**TASK PROMPT:**
Repeat every line of the data verbatim.

Items listed in a dataset

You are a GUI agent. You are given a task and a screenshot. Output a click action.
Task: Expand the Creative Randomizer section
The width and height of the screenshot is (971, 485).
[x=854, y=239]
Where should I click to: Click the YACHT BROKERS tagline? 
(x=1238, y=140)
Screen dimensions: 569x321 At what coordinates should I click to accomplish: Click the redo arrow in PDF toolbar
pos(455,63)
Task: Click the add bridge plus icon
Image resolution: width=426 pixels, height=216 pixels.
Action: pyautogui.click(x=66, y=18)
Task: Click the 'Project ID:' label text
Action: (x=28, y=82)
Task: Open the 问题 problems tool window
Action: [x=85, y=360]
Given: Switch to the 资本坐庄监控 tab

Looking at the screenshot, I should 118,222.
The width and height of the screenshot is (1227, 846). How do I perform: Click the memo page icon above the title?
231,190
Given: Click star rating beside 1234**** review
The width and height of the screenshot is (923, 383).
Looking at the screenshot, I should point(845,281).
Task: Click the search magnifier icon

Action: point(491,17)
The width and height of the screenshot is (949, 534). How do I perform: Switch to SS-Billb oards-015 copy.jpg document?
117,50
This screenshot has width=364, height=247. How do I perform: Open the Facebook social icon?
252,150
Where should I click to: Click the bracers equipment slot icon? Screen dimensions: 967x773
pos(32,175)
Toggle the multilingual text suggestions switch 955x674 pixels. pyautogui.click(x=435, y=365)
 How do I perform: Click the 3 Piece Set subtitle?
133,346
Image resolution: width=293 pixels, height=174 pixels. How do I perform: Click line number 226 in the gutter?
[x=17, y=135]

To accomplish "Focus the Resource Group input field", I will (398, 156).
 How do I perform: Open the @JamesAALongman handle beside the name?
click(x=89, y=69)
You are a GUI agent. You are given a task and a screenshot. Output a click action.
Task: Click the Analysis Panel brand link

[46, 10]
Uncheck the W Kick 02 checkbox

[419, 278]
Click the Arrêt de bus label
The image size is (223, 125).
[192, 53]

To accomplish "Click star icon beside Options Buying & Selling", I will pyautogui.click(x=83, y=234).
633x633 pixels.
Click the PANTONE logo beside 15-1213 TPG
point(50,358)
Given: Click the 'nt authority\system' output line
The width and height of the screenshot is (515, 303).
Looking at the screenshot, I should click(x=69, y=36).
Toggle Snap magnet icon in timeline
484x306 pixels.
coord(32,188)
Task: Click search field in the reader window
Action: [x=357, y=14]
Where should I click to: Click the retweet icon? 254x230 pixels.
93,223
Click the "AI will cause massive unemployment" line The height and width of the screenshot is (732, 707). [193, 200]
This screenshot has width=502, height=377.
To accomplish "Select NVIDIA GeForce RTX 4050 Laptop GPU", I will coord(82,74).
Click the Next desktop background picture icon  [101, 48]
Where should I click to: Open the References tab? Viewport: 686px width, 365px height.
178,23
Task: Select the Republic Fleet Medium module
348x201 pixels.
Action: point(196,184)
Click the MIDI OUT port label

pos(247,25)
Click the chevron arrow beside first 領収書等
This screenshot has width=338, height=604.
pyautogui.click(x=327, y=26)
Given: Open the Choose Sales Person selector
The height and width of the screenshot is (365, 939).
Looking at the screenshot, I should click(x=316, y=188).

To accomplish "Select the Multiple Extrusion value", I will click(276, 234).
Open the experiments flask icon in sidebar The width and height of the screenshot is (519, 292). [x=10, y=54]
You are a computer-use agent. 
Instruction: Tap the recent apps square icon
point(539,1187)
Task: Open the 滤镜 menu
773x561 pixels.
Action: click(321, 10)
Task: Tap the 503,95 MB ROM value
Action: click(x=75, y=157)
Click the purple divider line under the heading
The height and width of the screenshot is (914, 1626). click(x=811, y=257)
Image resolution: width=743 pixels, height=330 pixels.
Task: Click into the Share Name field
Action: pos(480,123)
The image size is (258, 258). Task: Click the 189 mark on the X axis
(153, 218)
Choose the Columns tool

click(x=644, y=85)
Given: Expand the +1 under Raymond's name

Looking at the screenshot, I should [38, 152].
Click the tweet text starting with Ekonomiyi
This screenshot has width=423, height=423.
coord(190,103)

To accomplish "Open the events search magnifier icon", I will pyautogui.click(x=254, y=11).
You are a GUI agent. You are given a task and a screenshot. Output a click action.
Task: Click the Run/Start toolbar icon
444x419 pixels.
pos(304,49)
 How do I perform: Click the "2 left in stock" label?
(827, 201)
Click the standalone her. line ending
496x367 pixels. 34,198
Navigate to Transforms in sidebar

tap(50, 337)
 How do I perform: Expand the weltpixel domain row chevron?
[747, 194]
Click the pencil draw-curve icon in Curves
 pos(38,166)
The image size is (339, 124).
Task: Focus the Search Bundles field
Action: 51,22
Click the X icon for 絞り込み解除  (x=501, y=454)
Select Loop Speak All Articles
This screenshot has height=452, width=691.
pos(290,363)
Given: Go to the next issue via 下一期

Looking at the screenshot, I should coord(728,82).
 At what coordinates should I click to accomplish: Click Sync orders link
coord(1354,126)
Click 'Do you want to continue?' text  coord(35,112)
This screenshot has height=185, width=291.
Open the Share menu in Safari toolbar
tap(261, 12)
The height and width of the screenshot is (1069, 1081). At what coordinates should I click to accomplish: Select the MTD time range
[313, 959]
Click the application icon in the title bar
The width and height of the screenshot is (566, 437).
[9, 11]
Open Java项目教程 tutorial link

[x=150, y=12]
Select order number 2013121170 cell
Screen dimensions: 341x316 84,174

**RESULT OF THE EXERCISE:**
You are a GUI agent. You are given a task and a screenshot. Output a click action.
Task: Expand the Creative Randomizer section
The width and height of the screenshot is (971, 485).
[x=854, y=239]
Where should I click to: Click the YACHT BROKERS tagline? 
(x=1238, y=140)
Screen dimensions: 569x321 At what coordinates should I click to accomplish: Click the redo arrow in PDF toolbar
pos(455,63)
Task: Click the add bridge plus icon
Image resolution: width=426 pixels, height=216 pixels.
Action: pyautogui.click(x=66, y=18)
Task: Click the 'Project ID:' label text
Action: (x=28, y=82)
Task: Open the 问题 problems tool window
Action: [x=85, y=360]
Given: Switch to the 资本坐庄监控 tab

Looking at the screenshot, I should 118,222.
The width and height of the screenshot is (1227, 846). How do I perform: Click the memo page icon above the title?
231,190
Given: Click star rating beside 1234**** review
The width and height of the screenshot is (923, 383).
Looking at the screenshot, I should point(845,281).
Task: Click the search magnifier icon

Action: point(491,17)
The width and height of the screenshot is (949, 534). How do I perform: Switch to SS-Billb oards-015 copy.jpg document?
117,50
This screenshot has width=364, height=247. How do I perform: Open the Facebook social icon?
252,150
Where should I click to: Click the bracers equipment slot icon? Screen dimensions: 967x773
pos(32,175)
Toggle the multilingual text suggestions switch 955x674 pixels. pyautogui.click(x=435, y=365)
 How do I perform: Click the 3 Piece Set subtitle?
133,346
Image resolution: width=293 pixels, height=174 pixels. How do I perform: Click line number 226 in the gutter?
[x=17, y=135]

To accomplish "Focus the Resource Group input field", I will (398, 156).
 How do I perform: Open the @JamesAALongman handle beside the name?
click(x=89, y=69)
You are a GUI agent. You are given a task and a screenshot. Output a click action.
Task: Click the Analysis Panel brand link

[46, 10]
Uncheck the W Kick 02 checkbox

[419, 278]
Click the Arrêt de bus label
The image size is (223, 125).
[192, 53]

To accomplish "Click star icon beside Options Buying & Selling", I will pyautogui.click(x=83, y=234).
633x633 pixels.
Click the PANTONE logo beside 15-1213 TPG
point(50,358)
Given: Click the 'nt authority\system' output line
The width and height of the screenshot is (515, 303).
Looking at the screenshot, I should click(x=69, y=36).
Toggle Snap magnet icon in timeline
484x306 pixels.
coord(32,188)
Task: Click search field in the reader window
Action: [x=357, y=14]
Where should I click to: Click the retweet icon? 254x230 pixels.
93,223
Click the "AI will cause massive unemployment" line The height and width of the screenshot is (732, 707). [193, 200]
This screenshot has width=502, height=377.
To accomplish "Select NVIDIA GeForce RTX 4050 Laptop GPU", I will coord(82,74).
Click the Next desktop background picture icon  [101, 48]
Where should I click to: Open the References tab? Viewport: 686px width, 365px height.
178,23
Task: Select the Republic Fleet Medium module
348x201 pixels.
Action: point(196,184)
Click the MIDI OUT port label

pos(247,25)
Click the chevron arrow beside first 領収書等
This screenshot has width=338, height=604.
pyautogui.click(x=327, y=26)
Given: Open the Choose Sales Person selector
The height and width of the screenshot is (365, 939).
Looking at the screenshot, I should click(x=316, y=188).

To accomplish "Select the Multiple Extrusion value", I will click(276, 234).
Open the experiments flask icon in sidebar The width and height of the screenshot is (519, 292). [x=10, y=54]
You are a computer-use agent. 
Instruction: Tap the recent apps square icon
point(539,1187)
Task: Open the 滤镜 menu
773x561 pixels.
Action: click(321, 10)
Task: Tap the 503,95 MB ROM value
Action: click(x=75, y=157)
Click the purple divider line under the heading
The height and width of the screenshot is (914, 1626). click(x=811, y=257)
Image resolution: width=743 pixels, height=330 pixels.
Task: Click into the Share Name field
Action: pos(480,123)
The image size is (258, 258). Task: Click the 189 mark on the X axis
(153, 218)
Choose the Columns tool

click(x=644, y=85)
Given: Expand the +1 under Raymond's name

Looking at the screenshot, I should [38, 152].
Click the tweet text starting with Ekonomiyi
This screenshot has width=423, height=423.
coord(190,103)

To accomplish "Open the events search magnifier icon", I will pyautogui.click(x=254, y=11).
You are a GUI agent. You are given a task and a screenshot. Output a click action.
Task: Click the Run/Start toolbar icon
444x419 pixels.
pos(304,49)
 How do I perform: Click the "2 left in stock" label?
(827, 201)
Click the standalone her. line ending
496x367 pixels. 34,198
Navigate to Transforms in sidebar

tap(50, 337)
 How do I perform: Expand the weltpixel domain row chevron?
[747, 194]
Click the pencil draw-curve icon in Curves
 pos(38,166)
The image size is (339, 124).
Task: Focus the Search Bundles field
Action: 51,22
Click the X icon for 絞り込み解除  (x=501, y=454)
Select Loop Speak All Articles
This screenshot has height=452, width=691.
pos(290,363)
Given: Go to the next issue via 下一期

Looking at the screenshot, I should coord(728,82).
 At what coordinates should I click to accomplish: Click Sync orders link
coord(1354,126)
Click 'Do you want to continue?' text  coord(35,112)
This screenshot has height=185, width=291.
Open the Share menu in Safari toolbar
tap(261, 12)
The height and width of the screenshot is (1069, 1081). At what coordinates should I click to accomplish: Select the MTD time range
[313, 959]
Click the application icon in the title bar
The width and height of the screenshot is (566, 437).
[9, 11]
Open Java项目教程 tutorial link

[x=150, y=12]
Select order number 2013121170 cell
Screen dimensions: 341x316 84,174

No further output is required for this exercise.